The theme for the 2019 Biennale is ‘Characters in Paper’ so I wanted to have something actually embedded into the paper itself. We haven’t had much rain this last month, but when I felt that sudden drop in temperature and the moisture in the air, I knew rain was on its way.
I made five sheets of orange paper, pulped from the workman’s shirts I had sourced from the flood relief donations when I went to Townsville earlier this year. I then left them out in the quite heavy rain for several minutes and wondered if the rain was too heavy and the paper would not hold together. But it did and I had five beautiful sheets of ‘rain paper’.

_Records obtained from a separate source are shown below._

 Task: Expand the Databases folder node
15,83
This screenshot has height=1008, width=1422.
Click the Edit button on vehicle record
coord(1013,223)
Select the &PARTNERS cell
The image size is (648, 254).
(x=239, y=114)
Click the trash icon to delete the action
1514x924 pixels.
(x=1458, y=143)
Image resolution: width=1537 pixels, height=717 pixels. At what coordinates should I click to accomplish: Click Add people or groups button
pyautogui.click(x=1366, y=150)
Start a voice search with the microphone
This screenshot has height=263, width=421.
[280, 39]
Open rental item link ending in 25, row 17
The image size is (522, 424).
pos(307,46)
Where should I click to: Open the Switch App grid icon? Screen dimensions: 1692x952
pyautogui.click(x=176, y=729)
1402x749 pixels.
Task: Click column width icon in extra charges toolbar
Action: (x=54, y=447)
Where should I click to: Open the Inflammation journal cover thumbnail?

I then thought about water, and the embedded vibrations of water and looked up what papers I still had left over from my honours project. Sure enough there were two rectangular pieces which I then carefully tore down into a half circle and a circle. One thing led to another. I placed these randomly on larger sheets of banana paper, remembered I had a larger painted indigo sheet, also remembered I had an A3 sized blur linen and kozo sheet somewhere. After much searching I found them all, laid them out together and had two artworks. All that remained was the stitching. This one (pictured) Tidal Moon made the selection process and I still have the Rain | Vessel piece to springboard further work.
I really enjoy this process-led art making. The paper talks to me, it finds where it wants to sit on other papers and the thread colours to be used. An intuitive process, but one developed over ten years of tearing up paper and stitching it together, one thing leading to another.
Today we had our collaboration day and after a slow start, we started playing with clay and paper pulp. One thing led to another. This pinky paper was made from the linen and cotton pants I wore when in the desert and is mixed with desert clay. Today we mixed some terracotta clay and painted it onto the paper then dipped the shredded cardboard into the paper pulp. The same circles appeared as a common motif. I’m not sure where it will go to but am confident in the process, one thing leading to another.